L’absence de l’autre

Paul reparlera de l’alcool à propos du travail, et dit : « quand je suis occupé je bois moins. »

Par l’acte moteur, Paul arrivait à moins consommer de l’alcool, mais il avait besoin de s’appuyer sur la réalité externe pour diminuer sa dépendance,  autrement dit, la dépendance au produit est dépendante du manque intérieur. Pour pallier le manque psychique, il lui était nécessaire de vivre le manque physique. La problématique du lien, où l’autre est toujours à incorporer, par défaillance de la capacité introjective, prend ici toute sa dimension.

En interrogeant Paul sur ses ascendants paternels et maternels, nous apprenons qu’après la naissance de sa mère était née une fille qui mourra à la naissance ; cet enfant fut nommée dans la famille : « le trésor », elle était : « la plus belle, la plus intelligente. »

Tout en écoutant Paul, je me demandais comment un nourrisson qui n’avait pas pu vivre, pouvait avoir été à ce point investi, pour hériter de qualités inégalables. Etait-ce pour la famille une manière de ne pas éprouver cette mort en magnifiant l’enfant ?

Paul ne faisait que répéter le discours maternel, discours qui d’une certaine manière, mythifiait la mort. Autrement dit, la mère de Paul, à travers ce processus de mythification maintenait l’objet sœur morte née idéalisé, objet maintenu dans une naissance, où la mort et la naissance sont psychiquement confondus, pour ainsi éviter d’élaborer un deuil, où effectivement la vie et la mort cohabitent presque dans le temps.
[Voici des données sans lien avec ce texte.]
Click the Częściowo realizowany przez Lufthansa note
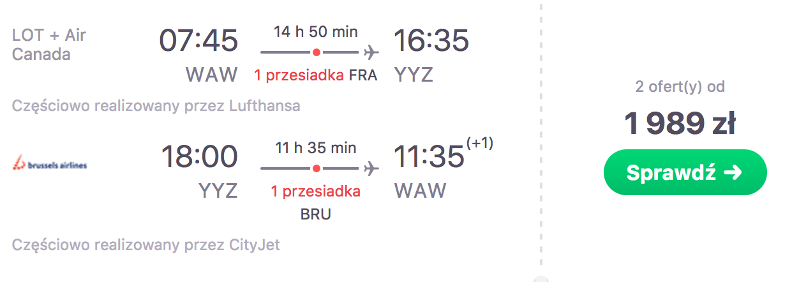The width and height of the screenshot is (799, 282). [x=156, y=105]
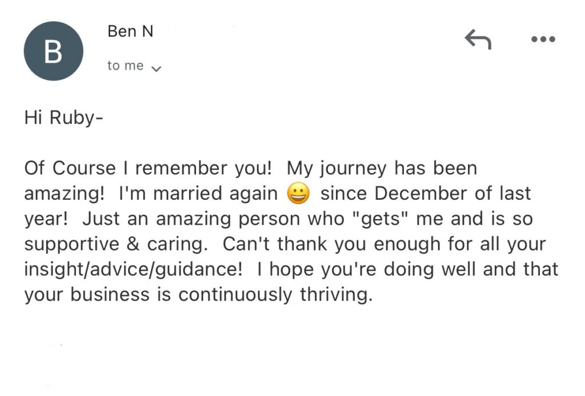The height and width of the screenshot is (396, 585).
Task: Open the three-dot more options menu
Action: (x=543, y=39)

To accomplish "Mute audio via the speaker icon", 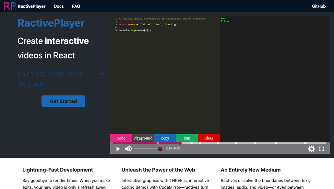I will (128, 148).
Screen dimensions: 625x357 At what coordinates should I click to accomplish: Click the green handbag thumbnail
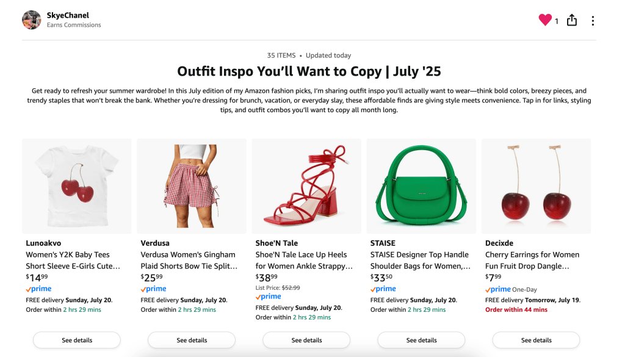(421, 186)
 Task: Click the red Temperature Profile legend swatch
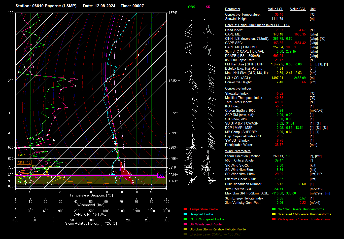(186, 209)
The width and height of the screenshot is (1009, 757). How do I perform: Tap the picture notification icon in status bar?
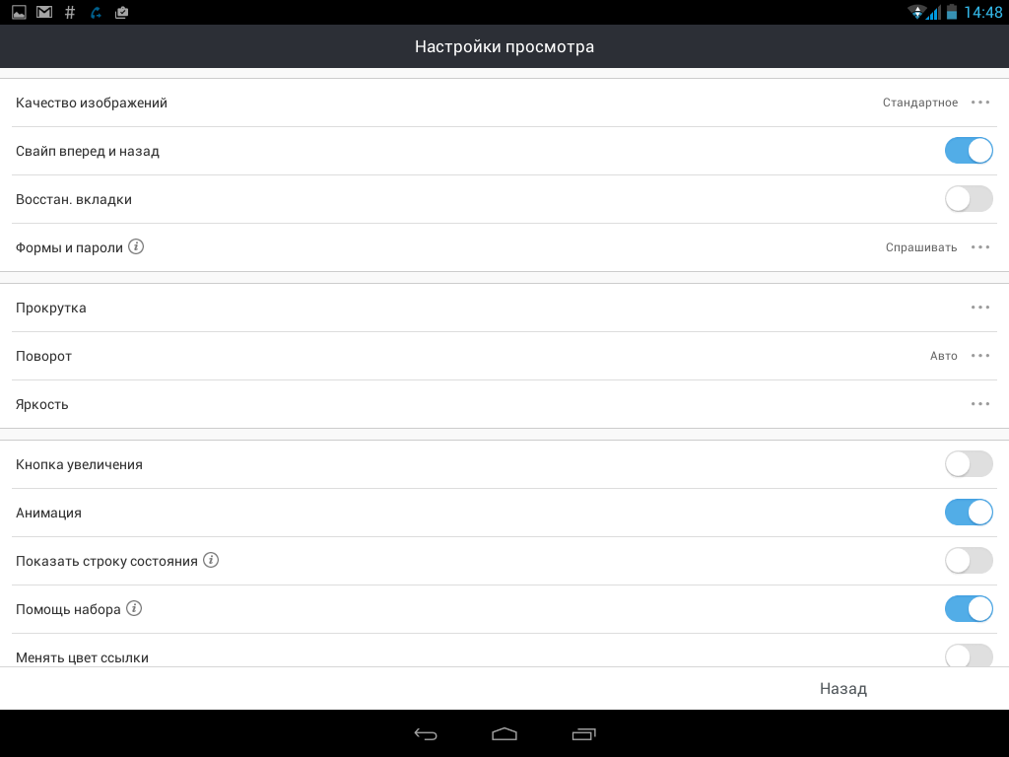[x=19, y=12]
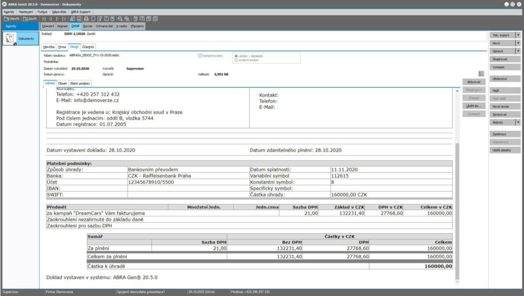Switch to the Hlavička tab
This screenshot has width=524, height=296.
pyautogui.click(x=49, y=46)
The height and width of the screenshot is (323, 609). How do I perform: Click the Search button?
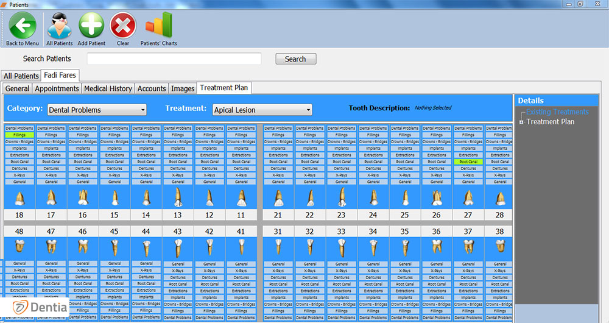(295, 59)
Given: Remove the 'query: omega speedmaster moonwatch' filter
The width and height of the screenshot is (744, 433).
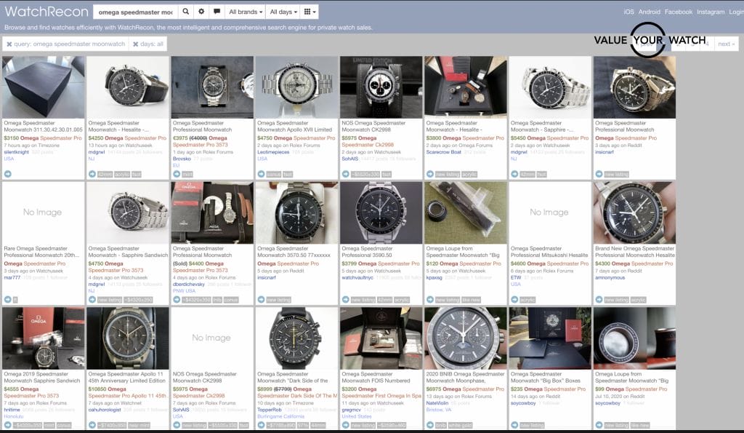Looking at the screenshot, I should pyautogui.click(x=9, y=44).
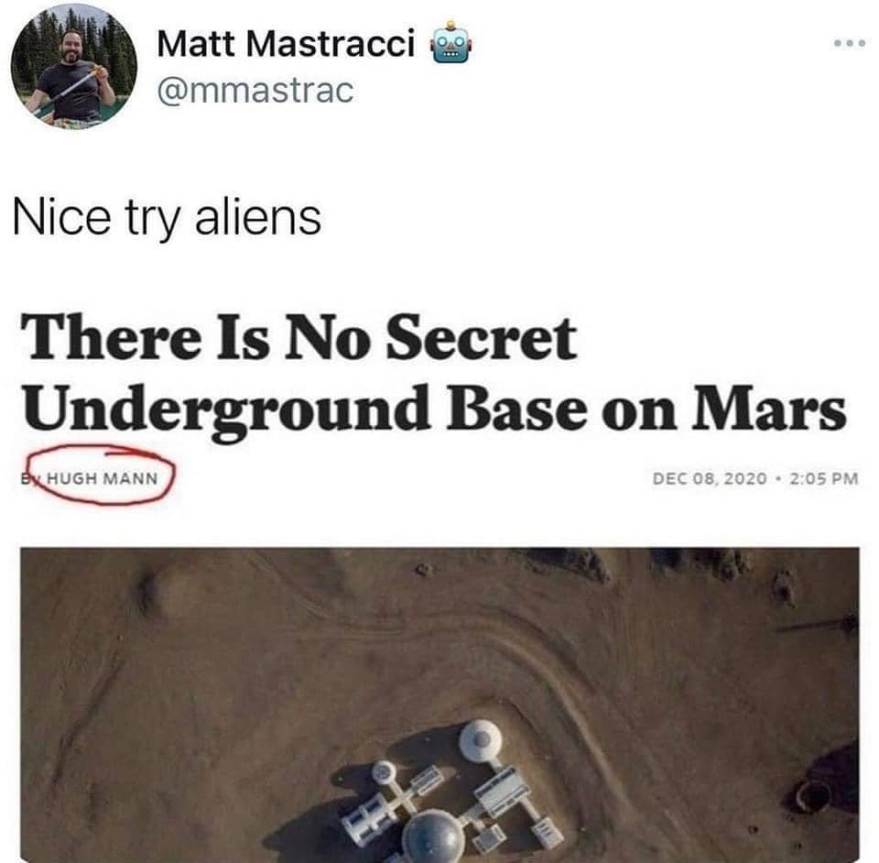
Task: Click the large gray dome in photo
Action: click(434, 838)
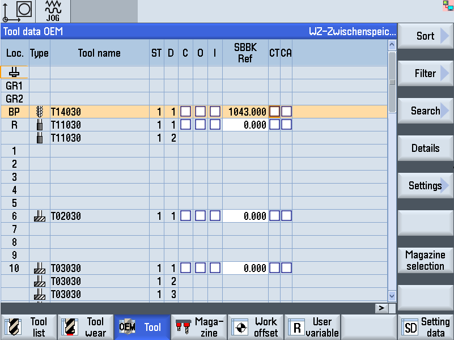
Task: Enable the O checkbox for T11030
Action: [x=200, y=125]
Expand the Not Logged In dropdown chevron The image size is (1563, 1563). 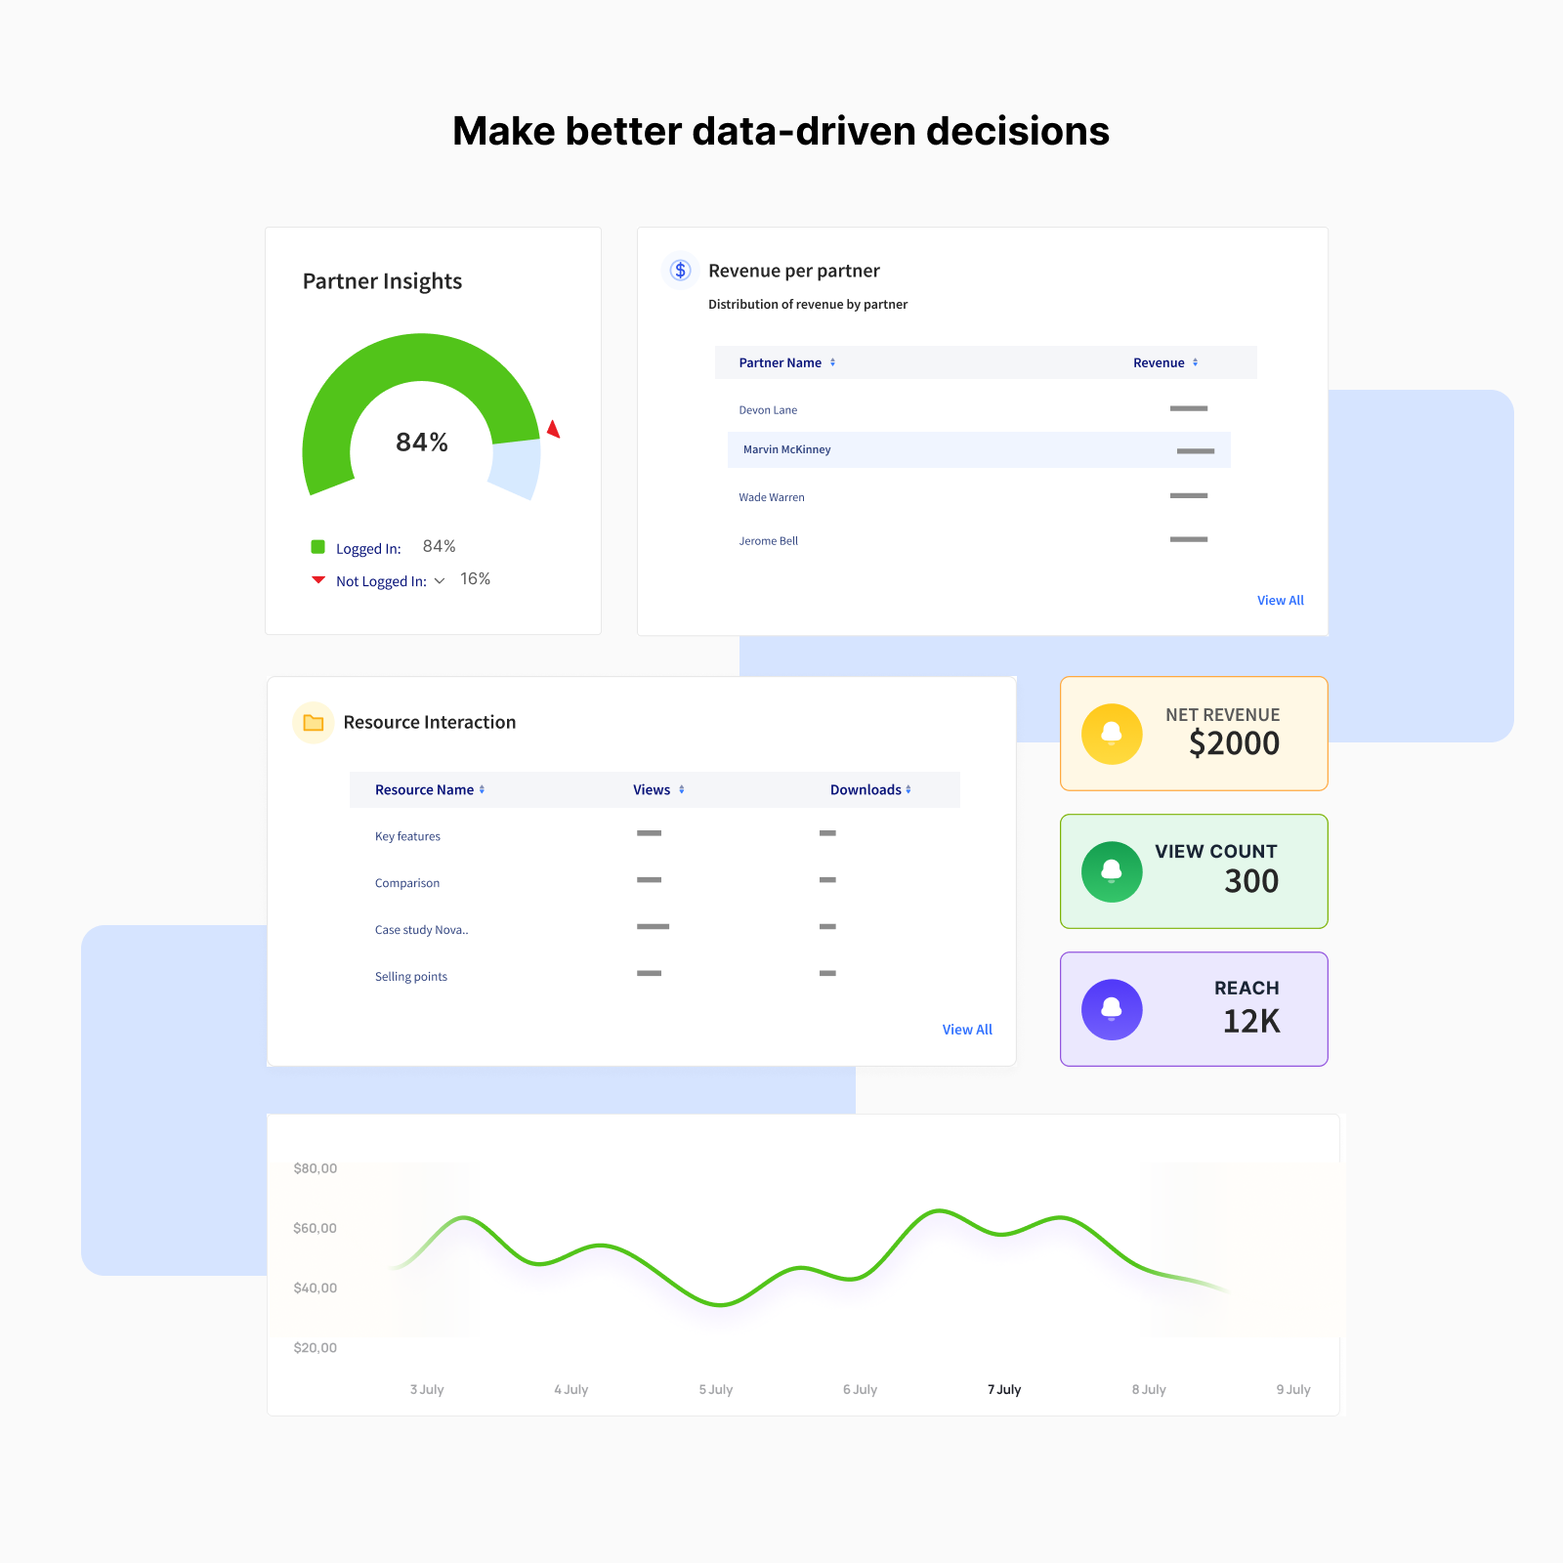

Devant ce qui est de l’ordre de l’insupportable, parce qu’en donnant la vie, on donne la mort, l’idéalisation est venue se mettre en place, pour maintenir l’objet dans une absence.

Je constate dans l’après-coup, que la mère de Paul l’avait surnommé « l’absent », est-ce à dire qu’il représentait pour elle, inconsciemment, cette sœur dont l’absence n’avait pu être intégrée car synonyme de mort. ? Aujourd’hui, il apparaît que ce n’est pas Paul qui représente la sœur morte, mais la nomination «l’absent » qui présentifie cette sœur, qui n’a pu être représentée dans la psyché maternelle. Autrement dit, la mère a présentifié l’absence en surnommant son fils, ce qui lui permettait de maintenir la mort et la vie dans la confusion.

Je reviendrais sur ce point dans l’analyse thématique car il est un point nodal dans notre recherche.